Imaginemos que o Governo cobrava impostos a um esquema de Ponzi e que, a partir
daí, lavava as suas mãos perante as perdas dos burlados.
Um
«mercado» a regular ou um «mercado» a desincentivar e extinguir
Uma praça
financeira totalmente desregulada e cujo «valor» assenta nessa
desregulamentação não passa de uma forma de apropriação de riqueza gerada pelo
trabalho para a sua concentração nas mãos de novos ou velhos parasitas.
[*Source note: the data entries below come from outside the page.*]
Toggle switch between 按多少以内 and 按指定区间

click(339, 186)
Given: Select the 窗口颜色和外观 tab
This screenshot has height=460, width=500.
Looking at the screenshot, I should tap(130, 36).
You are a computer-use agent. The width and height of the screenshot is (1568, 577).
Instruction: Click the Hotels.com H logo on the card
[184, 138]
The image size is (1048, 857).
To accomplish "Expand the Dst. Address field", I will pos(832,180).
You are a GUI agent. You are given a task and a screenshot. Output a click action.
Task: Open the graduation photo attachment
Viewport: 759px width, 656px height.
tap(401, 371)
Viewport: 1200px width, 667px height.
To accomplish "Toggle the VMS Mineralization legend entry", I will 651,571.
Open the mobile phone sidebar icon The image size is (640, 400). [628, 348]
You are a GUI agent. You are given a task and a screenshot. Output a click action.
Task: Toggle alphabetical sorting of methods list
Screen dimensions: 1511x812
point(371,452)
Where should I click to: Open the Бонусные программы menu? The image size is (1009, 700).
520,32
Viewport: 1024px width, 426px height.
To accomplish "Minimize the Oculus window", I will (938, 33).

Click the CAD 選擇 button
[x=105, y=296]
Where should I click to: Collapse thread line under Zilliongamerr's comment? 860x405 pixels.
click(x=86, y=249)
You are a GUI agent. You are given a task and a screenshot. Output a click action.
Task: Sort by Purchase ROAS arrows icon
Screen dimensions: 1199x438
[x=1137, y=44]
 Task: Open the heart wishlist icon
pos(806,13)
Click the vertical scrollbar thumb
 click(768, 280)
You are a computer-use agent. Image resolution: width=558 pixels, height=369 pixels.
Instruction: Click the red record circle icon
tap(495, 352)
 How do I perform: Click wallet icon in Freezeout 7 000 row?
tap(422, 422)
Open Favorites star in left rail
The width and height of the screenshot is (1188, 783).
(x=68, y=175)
Ao
mesmo tempo, a institucionalização e regulamentação de um mercado de
«cripoactivos» só pode levar a um de dois desfechos:
a) A
contaminação do sistema financeiro convencional pela volatilidade dos activos
tóxicos, que, no essencial são todos os «criptoactivos» (7) se considerados no
longo prazo.
b) A
conversão dos «criptoactivos» em activos financeiros iguais aos restantes, o
que, não os isentando de constituírem um activo meramente especulativo, lhes
retira o exotismo e os impede de serem transaccionados sem qualquer vigilância,
fiscalização ou regulação e supervisão financeira.
O risco de
a primeira possibilidade se materializar é demasiado grande para valer a pena
arriscar a segunda. O sistema financeiro não precisa de mais «produtos
financeiros complexos» para angariar os milhões dos seus clientes de retalho e
os trabalhadores não precisam de alimentar mais parasitas e seus esquemas de apropriação
e concentração dos rendimentos do trabalho. Ao mesmo tempo, a exposição de
«clientes de retalho», pequenos investidores sem preparação para intervenção em
mercados altamente especulativos à voragem dos burlantes das «criptomoedas»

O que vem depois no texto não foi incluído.